'''

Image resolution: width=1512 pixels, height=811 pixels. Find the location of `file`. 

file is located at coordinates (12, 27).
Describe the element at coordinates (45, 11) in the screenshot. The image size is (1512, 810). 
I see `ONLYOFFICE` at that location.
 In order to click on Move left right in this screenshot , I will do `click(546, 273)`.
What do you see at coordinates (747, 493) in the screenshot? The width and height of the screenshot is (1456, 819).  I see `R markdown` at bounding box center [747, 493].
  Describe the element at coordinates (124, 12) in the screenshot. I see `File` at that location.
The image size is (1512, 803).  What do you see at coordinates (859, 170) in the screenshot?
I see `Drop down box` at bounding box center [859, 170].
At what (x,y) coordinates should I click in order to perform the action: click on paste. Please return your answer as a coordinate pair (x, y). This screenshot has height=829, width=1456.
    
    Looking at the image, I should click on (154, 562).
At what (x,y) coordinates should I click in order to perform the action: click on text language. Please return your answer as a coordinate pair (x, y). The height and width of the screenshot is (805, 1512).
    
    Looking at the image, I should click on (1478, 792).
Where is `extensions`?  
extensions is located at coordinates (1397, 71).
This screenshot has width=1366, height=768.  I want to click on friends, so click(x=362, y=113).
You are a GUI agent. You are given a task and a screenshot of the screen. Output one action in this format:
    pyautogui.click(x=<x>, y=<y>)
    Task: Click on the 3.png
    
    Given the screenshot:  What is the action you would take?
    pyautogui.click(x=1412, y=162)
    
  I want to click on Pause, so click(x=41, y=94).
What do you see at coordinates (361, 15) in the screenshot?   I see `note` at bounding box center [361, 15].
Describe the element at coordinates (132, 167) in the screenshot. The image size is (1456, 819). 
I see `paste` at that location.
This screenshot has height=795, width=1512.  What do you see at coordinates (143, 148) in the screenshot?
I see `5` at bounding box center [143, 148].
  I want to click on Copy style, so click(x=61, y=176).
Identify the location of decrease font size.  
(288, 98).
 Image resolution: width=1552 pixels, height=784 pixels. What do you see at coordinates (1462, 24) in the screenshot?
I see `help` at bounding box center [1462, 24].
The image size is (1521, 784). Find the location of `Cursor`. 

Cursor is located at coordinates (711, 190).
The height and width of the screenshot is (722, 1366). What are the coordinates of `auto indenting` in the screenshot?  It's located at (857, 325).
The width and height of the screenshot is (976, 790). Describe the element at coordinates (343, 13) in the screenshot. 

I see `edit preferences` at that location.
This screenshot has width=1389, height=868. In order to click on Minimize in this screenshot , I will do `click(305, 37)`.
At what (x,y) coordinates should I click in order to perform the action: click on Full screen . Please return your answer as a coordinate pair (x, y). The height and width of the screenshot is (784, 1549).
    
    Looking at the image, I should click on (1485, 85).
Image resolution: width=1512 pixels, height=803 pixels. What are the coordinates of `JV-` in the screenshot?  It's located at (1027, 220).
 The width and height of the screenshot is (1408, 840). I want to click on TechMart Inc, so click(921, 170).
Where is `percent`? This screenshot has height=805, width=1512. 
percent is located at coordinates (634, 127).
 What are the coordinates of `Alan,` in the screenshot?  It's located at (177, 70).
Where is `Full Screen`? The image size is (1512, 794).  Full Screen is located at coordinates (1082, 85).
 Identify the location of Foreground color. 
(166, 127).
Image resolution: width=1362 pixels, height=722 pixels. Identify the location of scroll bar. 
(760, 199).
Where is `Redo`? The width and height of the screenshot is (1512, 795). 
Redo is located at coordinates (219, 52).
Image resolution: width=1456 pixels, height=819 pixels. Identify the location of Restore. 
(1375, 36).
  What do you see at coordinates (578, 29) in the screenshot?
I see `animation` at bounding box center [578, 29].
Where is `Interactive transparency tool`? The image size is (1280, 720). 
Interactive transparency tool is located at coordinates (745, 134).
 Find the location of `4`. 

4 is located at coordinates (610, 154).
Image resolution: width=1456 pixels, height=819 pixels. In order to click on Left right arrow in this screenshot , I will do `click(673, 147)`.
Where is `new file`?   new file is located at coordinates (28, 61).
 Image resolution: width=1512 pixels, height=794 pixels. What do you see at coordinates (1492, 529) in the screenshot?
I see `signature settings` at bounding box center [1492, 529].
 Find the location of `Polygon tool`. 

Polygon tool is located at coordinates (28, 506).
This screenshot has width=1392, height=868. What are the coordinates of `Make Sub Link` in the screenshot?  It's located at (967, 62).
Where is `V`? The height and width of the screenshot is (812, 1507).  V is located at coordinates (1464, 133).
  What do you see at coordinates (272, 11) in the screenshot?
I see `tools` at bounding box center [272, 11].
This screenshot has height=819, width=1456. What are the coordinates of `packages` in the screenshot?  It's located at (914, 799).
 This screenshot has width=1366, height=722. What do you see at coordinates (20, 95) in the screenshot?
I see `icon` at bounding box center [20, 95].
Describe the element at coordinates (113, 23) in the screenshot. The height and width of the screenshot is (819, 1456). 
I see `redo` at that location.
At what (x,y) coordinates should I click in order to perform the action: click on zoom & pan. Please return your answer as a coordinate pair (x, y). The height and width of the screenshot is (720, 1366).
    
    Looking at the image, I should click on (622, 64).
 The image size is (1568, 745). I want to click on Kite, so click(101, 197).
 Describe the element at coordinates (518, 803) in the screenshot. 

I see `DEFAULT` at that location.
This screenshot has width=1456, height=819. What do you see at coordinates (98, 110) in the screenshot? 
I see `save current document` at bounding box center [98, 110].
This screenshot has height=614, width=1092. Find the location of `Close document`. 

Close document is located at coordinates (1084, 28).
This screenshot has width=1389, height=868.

'''

*Requirement:* Format these records as a JSON list of strings, one string per line, leaving out blank lines.

*Answer to the problem:*
[
  "Image resolution: width=1512 pixels, height=811 pixels. Find the location of `file`. ",
  "file is located at coordinates (12, 27).",
  "Describe the element at coordinates (45, 11) in the screenshot. The image size is (1512, 810). ",
  "I see `ONLYOFFICE` at that location.",
  " In order to click on Move left right in this screenshot , I will do `click(546, 273)`.",
  "What do you see at coordinates (747, 493) in the screenshot? The width and height of the screenshot is (1456, 819).  I see `R markdown` at bounding box center [747, 493].",
  "  Describe the element at coordinates (124, 12) in the screenshot. I see `File` at that location.",
  "The image size is (1512, 803).  What do you see at coordinates (859, 170) in the screenshot?",
  "I see `Drop down box` at bounding box center [859, 170].",
  "At what (x,y) coordinates should I click in order to perform the action: click on paste. Please return your answer as a coordinate pair (x, y). This screenshot has height=829, width=1456.",
  "    Looking at the image, I should click on (154, 562).",
  "At what (x,y) coordinates should I click in order to perform the action: click on text language. Please return your answer as a coordinate pair (x, y). The height and width of the screenshot is (805, 1512).",
  "    Looking at the image, I should click on (1478, 792).",
  "Where is `extensions`?  ",
  "extensions is located at coordinates (1397, 71).",
  "This screenshot has width=1366, height=768.  I want to click on friends, so click(x=362, y=113).",
  "You are a GUI agent. You are given a task and a screenshot of the screen. Output one action in this format:",
  "    pyautogui.click(x=<x>, y=<y>)",
  "    Task: Click on the 3.png",
  "    Given the screenshot:  What is the action you would take?",
  "    pyautogui.click(x=1412, y=162)",
  "  I want to click on Pause, so click(x=41, y=94).",
  "What do you see at coordinates (361, 15) in the screenshot?   I see `note` at bounding box center [361, 15].",
  "Describe the element at coordinates (132, 167) in the screenshot. The image size is (1456, 819). ",
  "I see `paste` at that location.",
  "This screenshot has height=795, width=1512.  What do you see at coordinates (143, 148) in the screenshot?",
  "I see `5` at bounding box center [143, 148].",
  "  I want to click on Copy style, so click(x=61, y=176).",
  "Identify the location of decrease font size.  ",
  "(288, 98).",
  " Image resolution: width=1552 pixels, height=784 pixels. What do you see at coordinates (1462, 24) in the screenshot?",
  "I see `help` at bounding box center [1462, 24].",
  "The image size is (1521, 784). Find the location of `Cursor`. ",
  "Cursor is located at coordinates (711, 190).",
  "The height and width of the screenshot is (722, 1366). What are the coordinates of `auto indenting` in the screenshot?  It's located at (857, 325).",
  "The width and height of the screenshot is (976, 790). Describe the element at coordinates (343, 13) in the screenshot. ",
  "I see `edit preferences` at that location.",
  "This screenshot has width=1389, height=868. In order to click on Minimize in this screenshot , I will do `click(305, 37)`.",
  "At what (x,y) coordinates should I click in order to perform the action: click on Full screen . Please return your answer as a coordinate pair (x, y). The height and width of the screenshot is (784, 1549).",
  "    Looking at the image, I should click on (1485, 85).",
  "Image resolution: width=1512 pixels, height=803 pixels. What are the coordinates of `JV-` in the screenshot?  It's located at (1027, 220).",
  " The width and height of the screenshot is (1408, 840). I want to click on TechMart Inc, so click(921, 170).",
  "Where is `percent`? This screenshot has height=805, width=1512. ",
  "percent is located at coordinates (634, 127).",
  " What are the coordinates of `Alan,` in the screenshot?  It's located at (177, 70).",
  "Where is `Full Screen`? The image size is (1512, 794).  Full Screen is located at coordinates (1082, 85).",
  " Identify the location of Foreground color. ",
  "(166, 127).",
  "Image resolution: width=1362 pixels, height=722 pixels. Identify the location of scroll bar. ",
  "(760, 199).",
  "Where is `Redo`? The width and height of the screenshot is (1512, 795). ",
  "Redo is located at coordinates (219, 52).",
  "Image resolution: width=1456 pixels, height=819 pixels. Identify the location of Restore. ",
  "(1375, 36).",
  "  What do you see at coordinates (578, 29) in the screenshot?",
  "I see `animation` at bounding box center [578, 29].",
  "Where is `Interactive transparency tool`? The image size is (1280, 720). ",
  "Interactive transparency tool is located at coordinates (745, 134).",
  " Find the location of `4`. ",
  "4 is located at coordinates (610, 154).",
  "Image resolution: width=1456 pixels, height=819 pixels. In order to click on Left right arrow in this screenshot , I will do `click(673, 147)`.",
  "Where is `new file`?   new file is located at coordinates (28, 61).",
  " Image resolution: width=1512 pixels, height=794 pixels. What do you see at coordinates (1492, 529) in the screenshot?",
  "I see `signature settings` at bounding box center [1492, 529].",
  " Find the location of `Polygon tool`. ",
  "Polygon tool is located at coordinates (28, 506).",
  "This screenshot has width=1392, height=868. What are the coordinates of `Make Sub Link` in the screenshot?  It's located at (967, 62).",
  "Where is `V`? The height and width of the screenshot is (812, 1507).  V is located at coordinates (1464, 133).",
  "  What do you see at coordinates (272, 11) in the screenshot?",
  "I see `tools` at bounding box center [272, 11].",
  "This screenshot has height=819, width=1456. What are the coordinates of `packages` in the screenshot?  It's located at (914, 799).",
  " This screenshot has width=1366, height=722. What do you see at coordinates (20, 95) in the screenshot?",
  "I see `icon` at bounding box center [20, 95].",
  "Describe the element at coordinates (113, 23) in the screenshot. The height and width of the screenshot is (819, 1456). ",
  "I see `redo` at that location.",
  "At what (x,y) coordinates should I click in order to perform the action: click on zoom & pan. Please return your answer as a coordinate pair (x, y). The height and width of the screenshot is (720, 1366).",
  "    Looking at the image, I should click on (622, 64).",
  " The image size is (1568, 745). I want to click on Kite, so click(101, 197).",
  " Describe the element at coordinates (518, 803) in the screenshot. ",
  "I see `DEFAULT` at that location.",
  "This screenshot has width=1456, height=819. What do you see at coordinates (98, 110) in the screenshot? ",
  "I see `save current document` at bounding box center [98, 110].",
  "This screenshot has height=614, width=1092. Find the location of `Close document`. ",
  "Close document is located at coordinates (1084, 28).",
  "This screenshot has width=1389, height=868."
]